[Collected data entries]
========================================

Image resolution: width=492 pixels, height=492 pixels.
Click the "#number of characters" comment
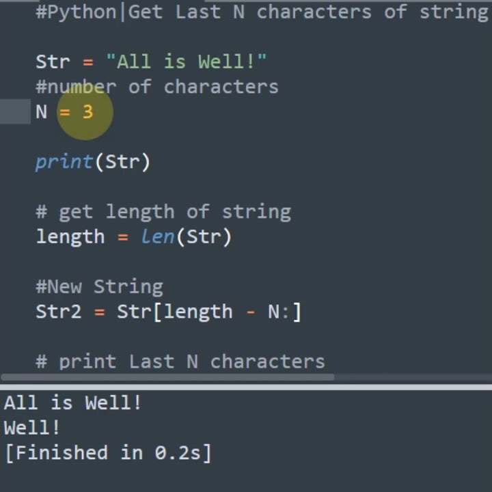click(x=156, y=87)
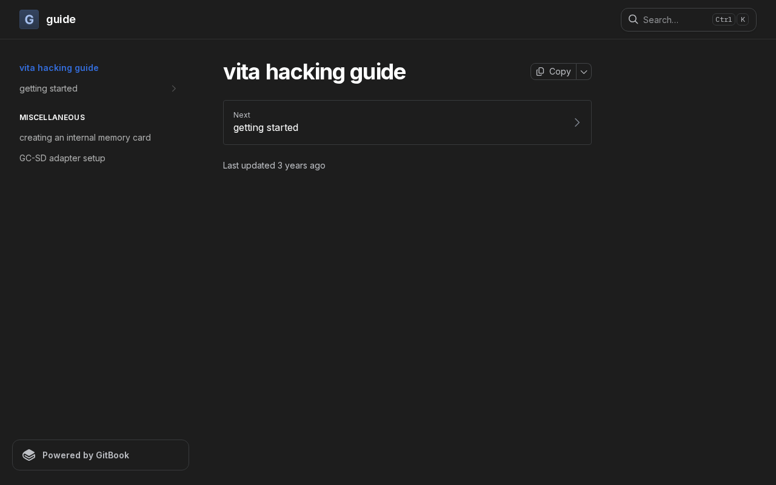Click the K keyboard shortcut badge

point(743,19)
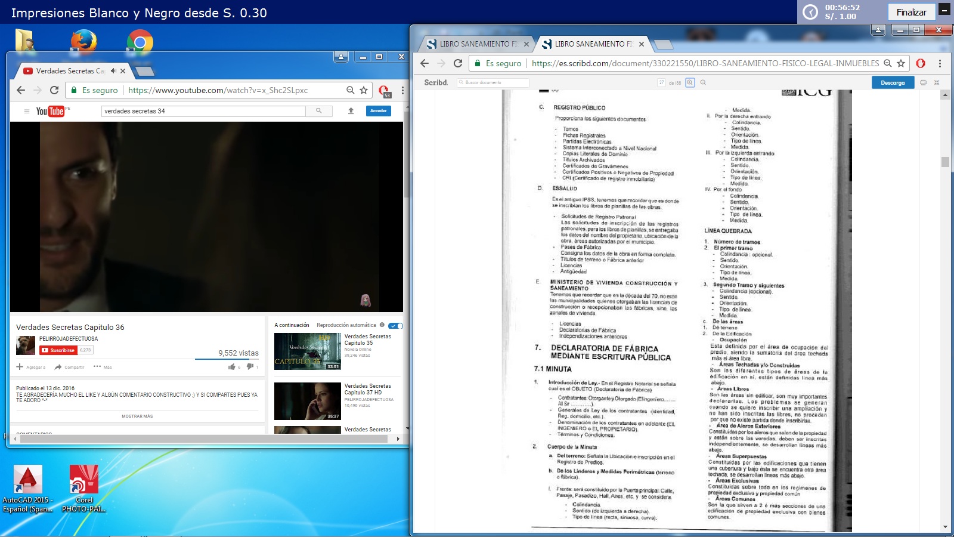
Task: Bookmark the Scribd page with star icon
Action: (901, 63)
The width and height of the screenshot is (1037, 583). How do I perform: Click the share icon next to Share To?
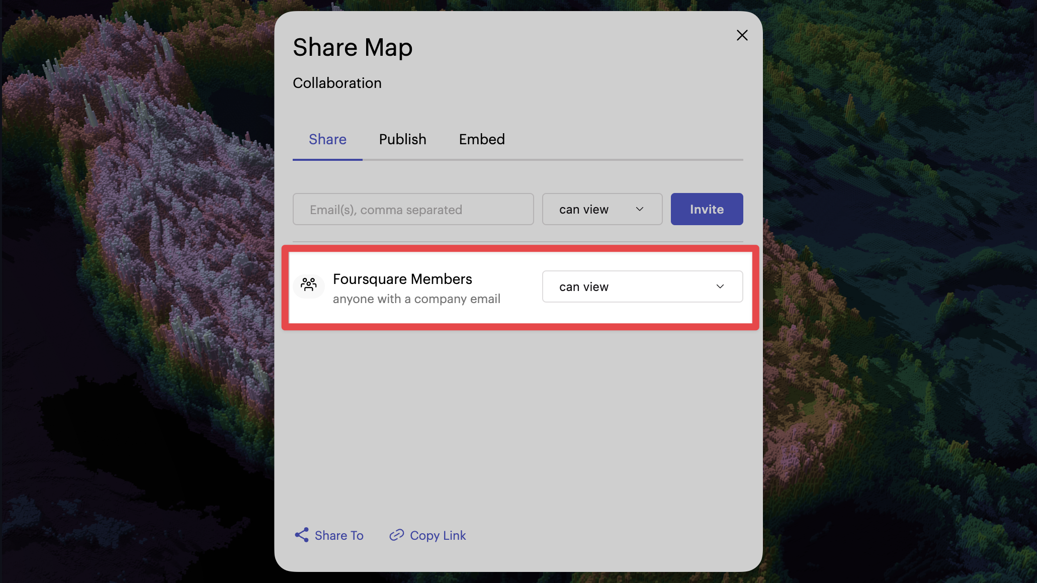[x=301, y=535]
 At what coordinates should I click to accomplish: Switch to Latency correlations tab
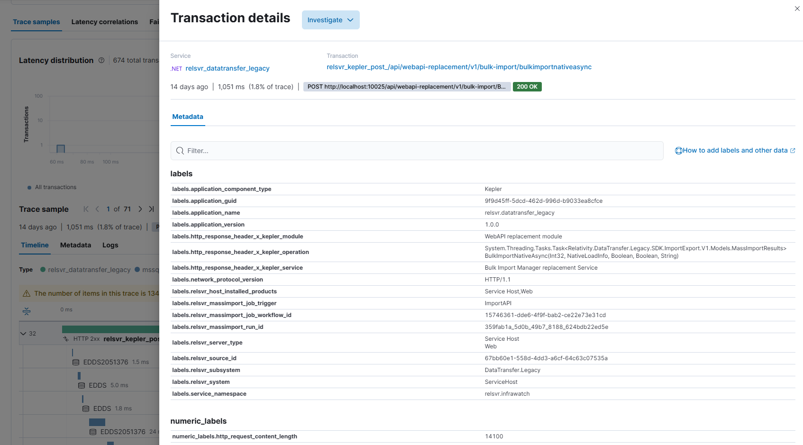[x=104, y=22]
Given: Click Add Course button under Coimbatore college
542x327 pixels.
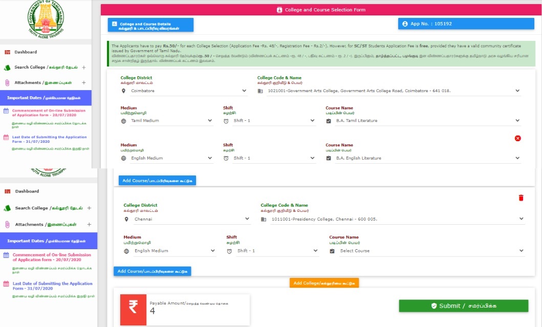Looking at the screenshot, I should click(x=157, y=181).
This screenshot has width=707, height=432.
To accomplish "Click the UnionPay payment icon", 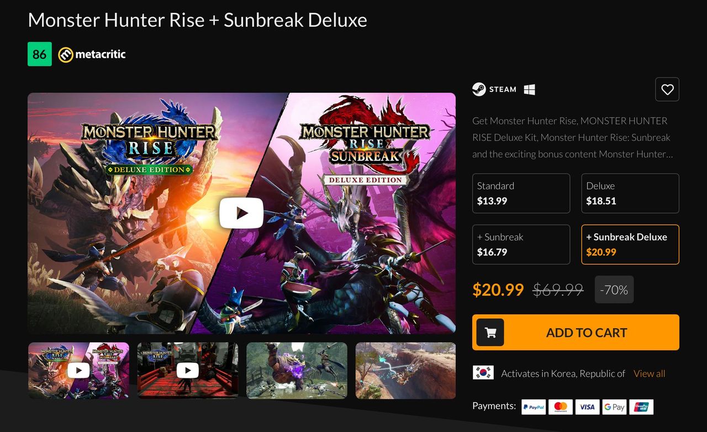I will (x=641, y=407).
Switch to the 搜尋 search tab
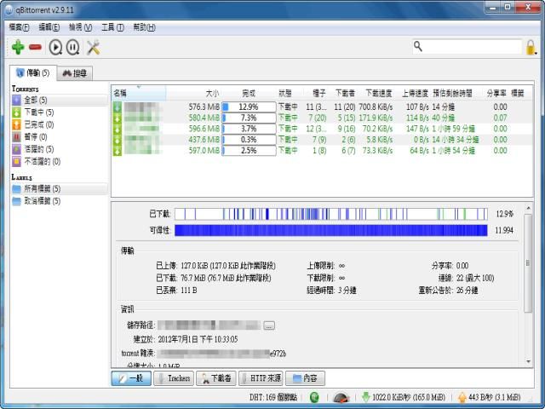Screen dimensions: 545x409 click(x=74, y=73)
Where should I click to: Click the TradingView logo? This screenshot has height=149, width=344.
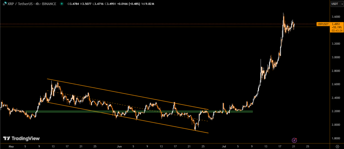coord(21,138)
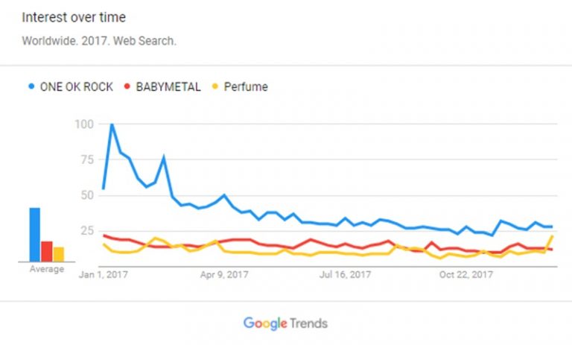Click the Worldwide 2017 Web Search subtitle
Screen dimensions: 572x345
pyautogui.click(x=99, y=41)
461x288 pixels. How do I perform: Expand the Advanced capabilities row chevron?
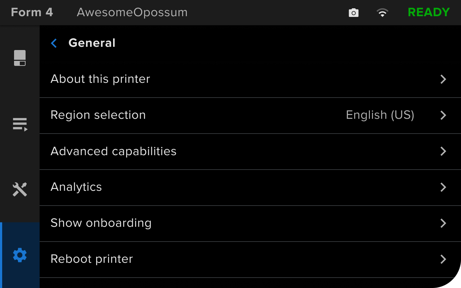tap(443, 151)
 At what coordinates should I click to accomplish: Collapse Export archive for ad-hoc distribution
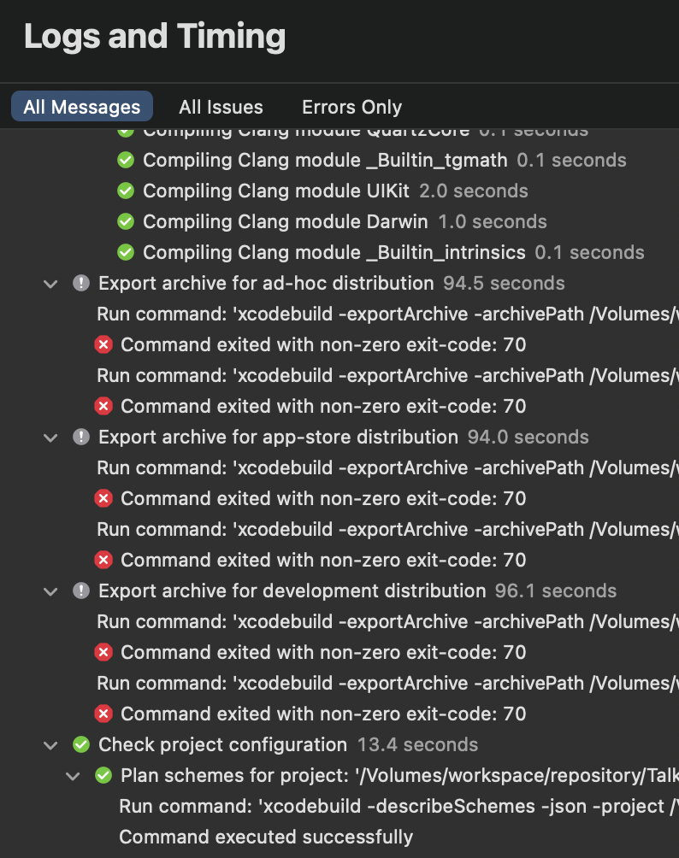pos(51,284)
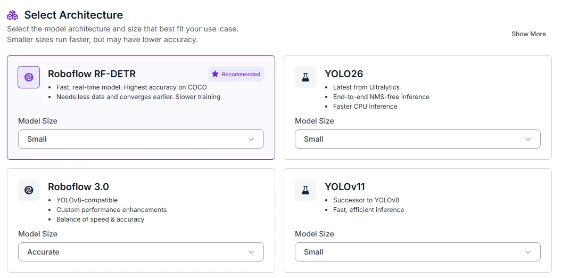This screenshot has height=278, width=562.
Task: Click the Roboflow RF-DETR logo icon
Action: click(x=29, y=77)
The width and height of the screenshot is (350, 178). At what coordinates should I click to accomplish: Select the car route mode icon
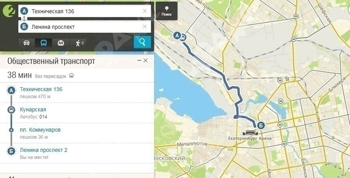click(x=27, y=43)
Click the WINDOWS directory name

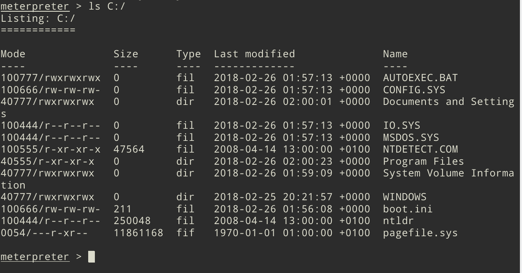405,197
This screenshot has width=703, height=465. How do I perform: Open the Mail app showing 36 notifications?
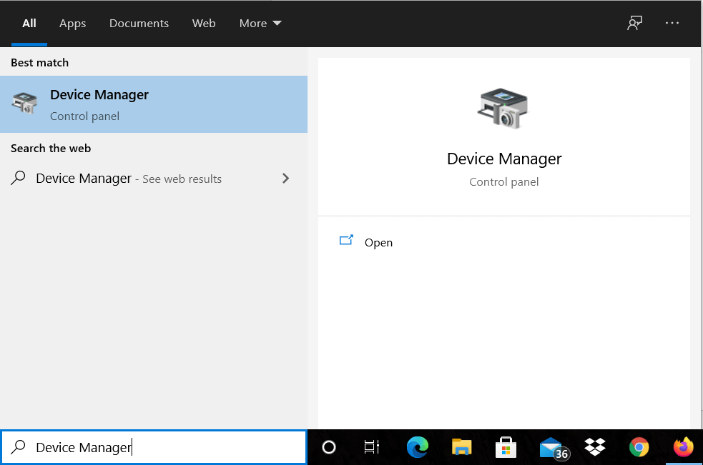tap(550, 447)
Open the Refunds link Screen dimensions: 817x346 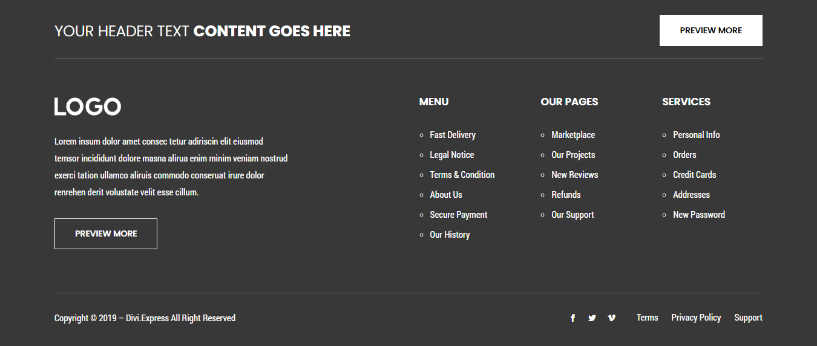[566, 195]
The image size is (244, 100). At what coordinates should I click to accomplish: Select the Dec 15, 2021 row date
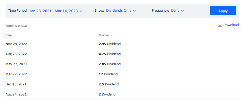pos(16,84)
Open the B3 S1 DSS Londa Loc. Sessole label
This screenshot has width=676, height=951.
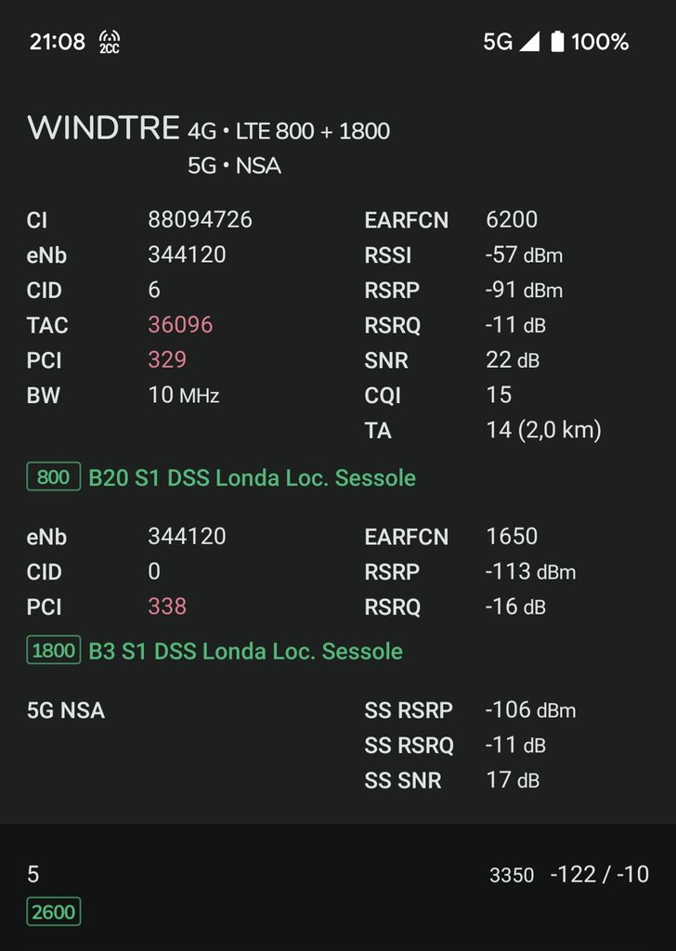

========================================

TASK OBJECTIVE:
The copy must begin at the line containing "The image size" and end at the last line of the data above, with every line retyped exactly and no pictures included.

EXERCISE RESPONSE:
The image size is (244, 100). At what coordinates should I click to accomplish: Select the Dec 15, 2021 row date
pos(16,84)
Open the B3 S1 DSS Londa Loc. Sessole label
This screenshot has width=676, height=951.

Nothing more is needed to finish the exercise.